Thursday, 15. April 2010 von Mercedes

ST. LOUIS — A Budweiser Clydesdale clopped into a packed gymnasium at a San Diego naval hospital last December and was greeted by 300 people — injured servicemen and women surrounded by their families and hospital staff. It was a "wounded warriors" holiday party. The Clydesdale was a hit. People posed for photos with the horse. Children rushed to pet it.

"Cost numbers never came up," said Riley Nelson, athletics coordinator for Naval Base San Diego. With a shoestring budget, he was relieved Anheuser-Busch paid for the Clydesdale.

But it could be the last time the wounded warriors — or other small charitable events and nonprofits — can afford a Clydesdale visit.

Earlier this month, Anheuser-Busch quietly started charging a $2,000-per-day fee for public appearances by its Budweiser Clydesdales, ending the decades-long practice of the brewer absorbing almost all of the cost of showcasing its iconic horses before adoring crowds.

A-B described it as asking for "increased participation" to offset the $8,000 per day it costs to have a hitch team on the road. Previously, beer wholesalers and event organizers were expected to chip in only for stabling and feed costs, which were typically nominal.

The Clydesdales are considered corporate ambassadors so revered they have evolved into almost symbols of America; appearing, for example, in two presidential inaugural parades. The horses make more than 900 appearances at 200 different events each year. Hitch teams, consisting of eight horses pulling the red Budweiser beer cart, travel the country for months at a time. The horses march in parades. They visit festivals. They attend rodeos and air shows.

Keith Levy, A-B marketing vice president, said the new fee should not reduce the number of events for the Clydesdales because demand for the horses far outstrips the supply of available dates. "They’ll still be extremely visible, as visible as they ever were," he said.

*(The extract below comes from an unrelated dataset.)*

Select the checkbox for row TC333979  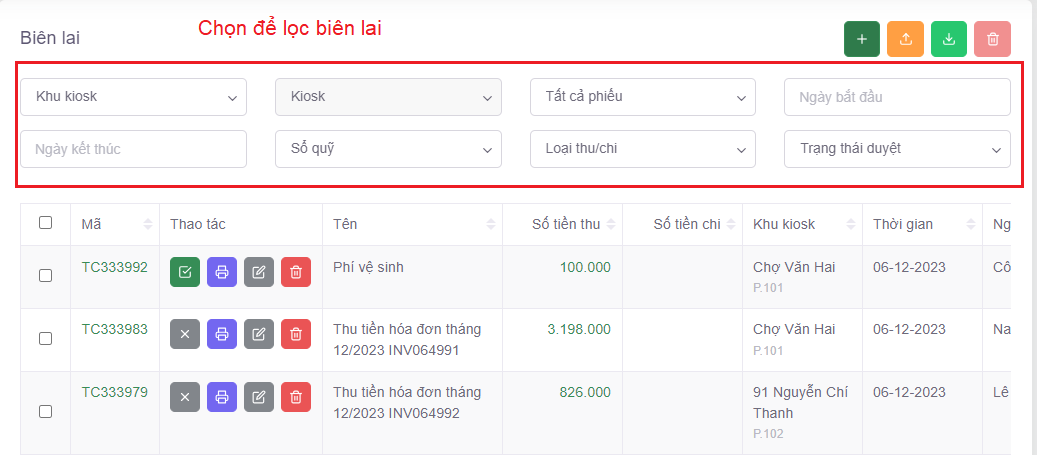coord(46,411)
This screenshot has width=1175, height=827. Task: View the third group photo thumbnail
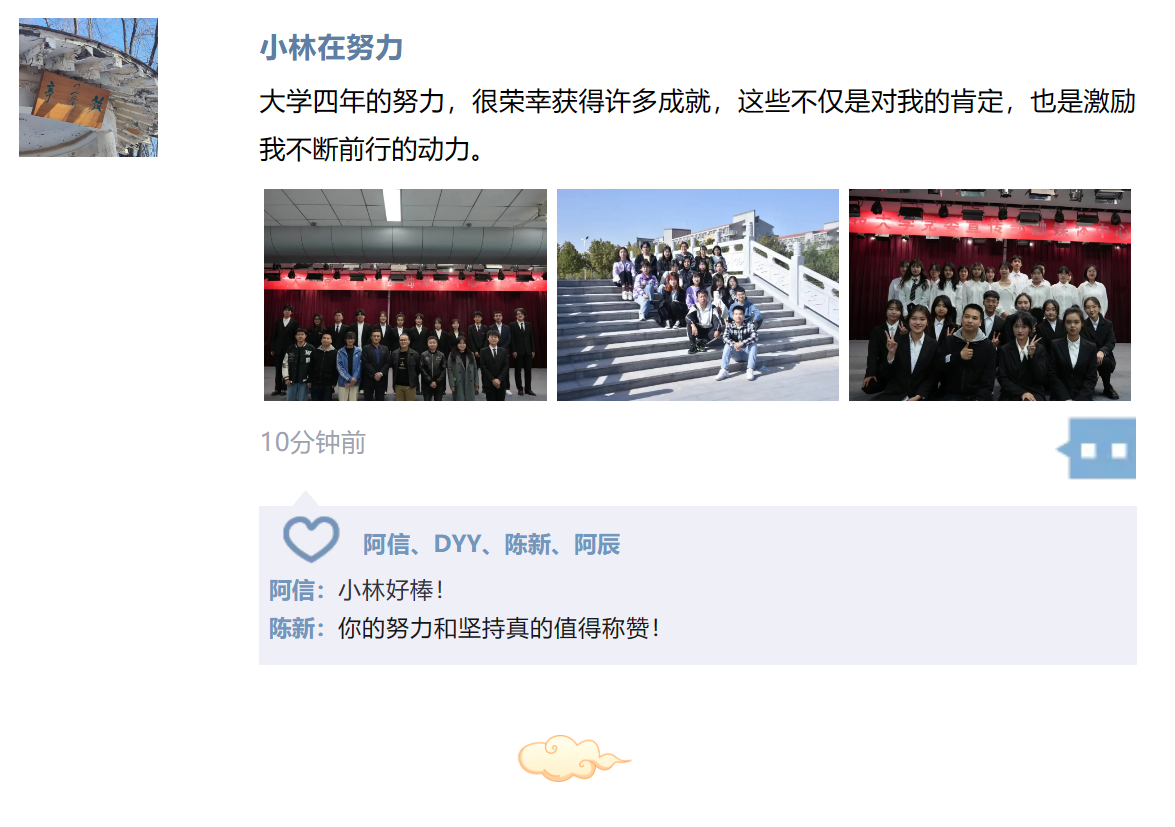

Levy declined to provide the annual budget of the Clydesdale program but said the fee was not aimed at generating revenue. He pointed out that the brewer still pays the bulk of the cost and that "the value (of an appearance) exceeds the cost of showcasing them," even with the new fee.

But that price is still too high for small events like wounded warriors, Nelson said.

"It probably would be something we wouldn’t do," he said. The Clydesdale visit "is nice, but $2,000 is a lot of money."

The Clydesdales also could be missing from next year’s St. Patrick’s Parade in Atlanta. Nancy Logue, president of the nonprofit that organizes the 128-year-old event, said she was delighted to have a hitch team in last month’s parade. The nonprofit and a local beer distributor divided the cost of paying for stable space, feed and overnight security for the horses. But Logue said she doubted the Clydesdales would be back next year due to the new fee.

"In this economy, it’s tough," Logue said.

But Old Town entertainment complex in Kissimmee, Fla., said it likely would pony up the money to have the horses return again after their last visit in January.

"We love them. It’s definitely something we would consider," special event manager Tracy Parkinson said. "The Clydesdales are very, very popular."

Handling of the brewer’s 250 Clydesdales is a sensitive issue for Anheuser-Busch, especially since it became the U.S. subsidiary of Belgium-based InBev in 2008. The official merger agreement specifically requires the combined company — renowned for tough cost-cutting — to continue to support the Clydesdales operations. After all, the horses have been a part of company lore since 1933, when a team of Clydesdales were used to deliver the first post-Prohibition beer brewed in St. Louis.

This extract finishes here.